In Kirk v. United Gas Public Service Co., 185 La. 580, 170 So. 1, this court stated that the general rule is not inflexible, and that its application depends on the facts and circumstances of each case. Many cases were cited therein where the rule was relaxed and the driver of the automobile exonerated from negligence.

Many cases have held to the effect that ordinarily a motorist is negligent in not slowing down to a speed at which he can stop instantly when blinded by headlights. However, a careful examination will reveal that the circumstances and facts of each case were taken into consideration in arriving at a conclusion. Also, it has been held in many cases that a motorist was guilty of negligence because he failed to see the obstruction or object in time to stop before colliding with it; but, the facts and circumstances of each case have been considered in determining whether or not the motorist had sufficient reasons for not seeing the object or obstruction in time to stop.
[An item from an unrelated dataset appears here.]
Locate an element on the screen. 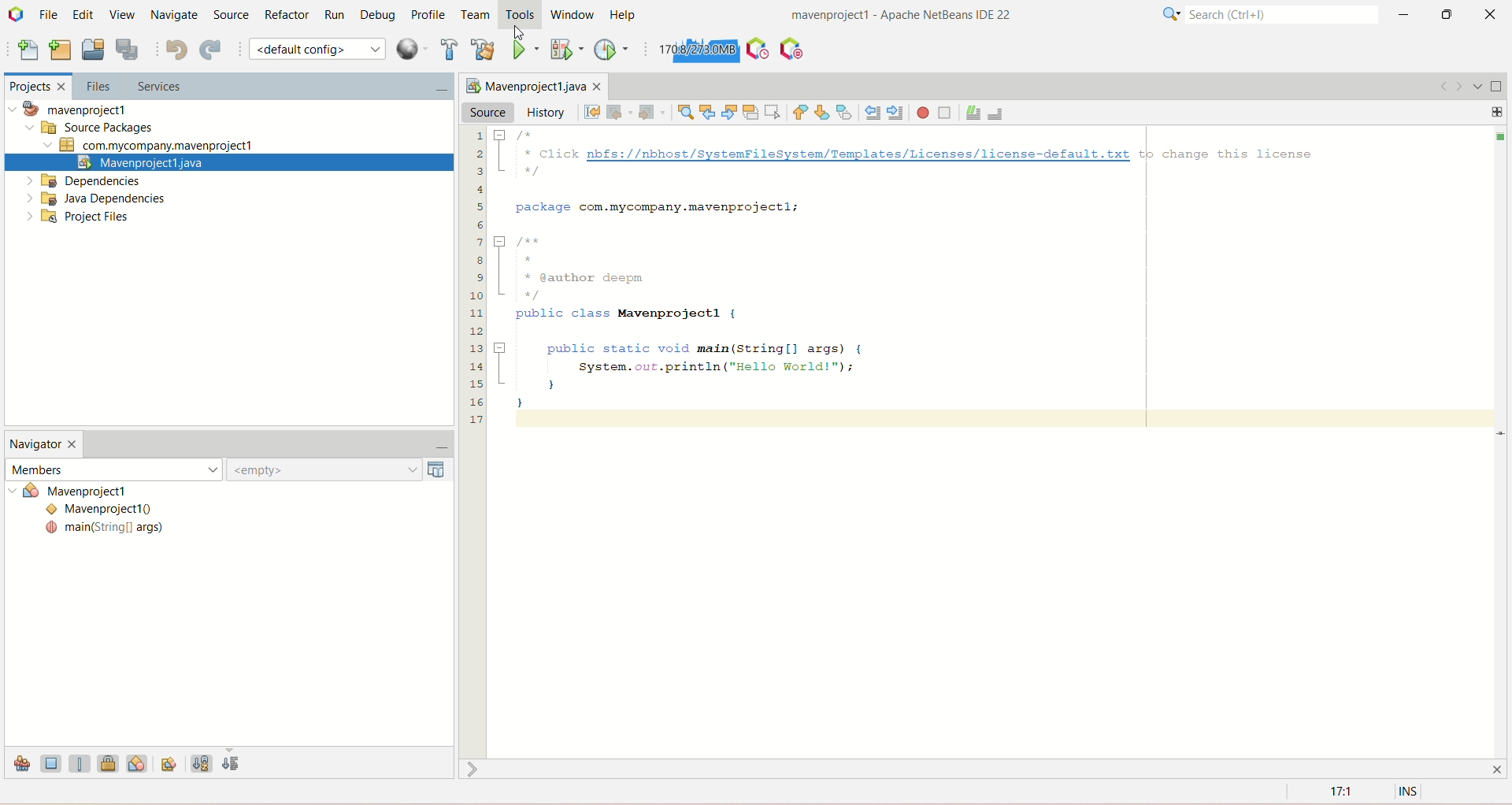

In the case of Moncrief v. Ober, 3 La.App. 660, it was held that a small cable stretched above the surface of a public road was such an unusual obstruction that the failure of a motorist to detect it did not indicate negligence on his part.

In the case of Kirk v. United Gas Public Service Co., supra, wherein a motorist saw an object ahead of him in the road which he thought was a shadow or repaired patch in the road and did not observe that it was a dead yearling until a moment before it was struck, when it was too late to stop, we arrived at the conclusion that it would be unreasonable to hold the motorist negligent in failing to see the yearling sooner than he did.

From the facts certified it appears that the plaintiff was driving at a moderate rate of speed, between 40 or 45 miles an hour, on an open highway, with his car properly lighted, and that he slowed down to between 20 and 25 miles an hour on meeting the approaching cars. There is nothing to indicate that the neighborhood within the vicinity was thickly populated. There is nothing in the facts to indicate that the location was such that the plaintiff would expect cars to be parked on the highway, as would be expected where the location was thickly populated. It appears that the plaintiff was travelling at such a speed, after he slowed down, to enable him to meet an ordinary emergency under the circumstances. If the truck had been parked entirely on the pavement the plaintiff could more easily have seen the wheels and running gear, but the truck was parked at an angle on the edge of the highway with the body extending out into the road some three or four feet above the ground, and some four feet beyond the rear wheels. It was the duty of the plaintiff when meeting the approaching cars to dim his lights. When he dimmed the lights the beam was necessarily thrown down on the highway, causing it to shine under the rear end of the truck, which was protruding some distance over the road. Under these circumstances, we do not think the plaintiff was negligent in failing to see the truck sooner than he did.

For the reasons set out above, our answer to the first question is that we cannot lay down a hard and fast rule to govern in these types of cases because so much depends upon the circumstances of each particular case.

Our answer to question two is that under the facts outlined the plaintiff was not guilty of contributory negligence.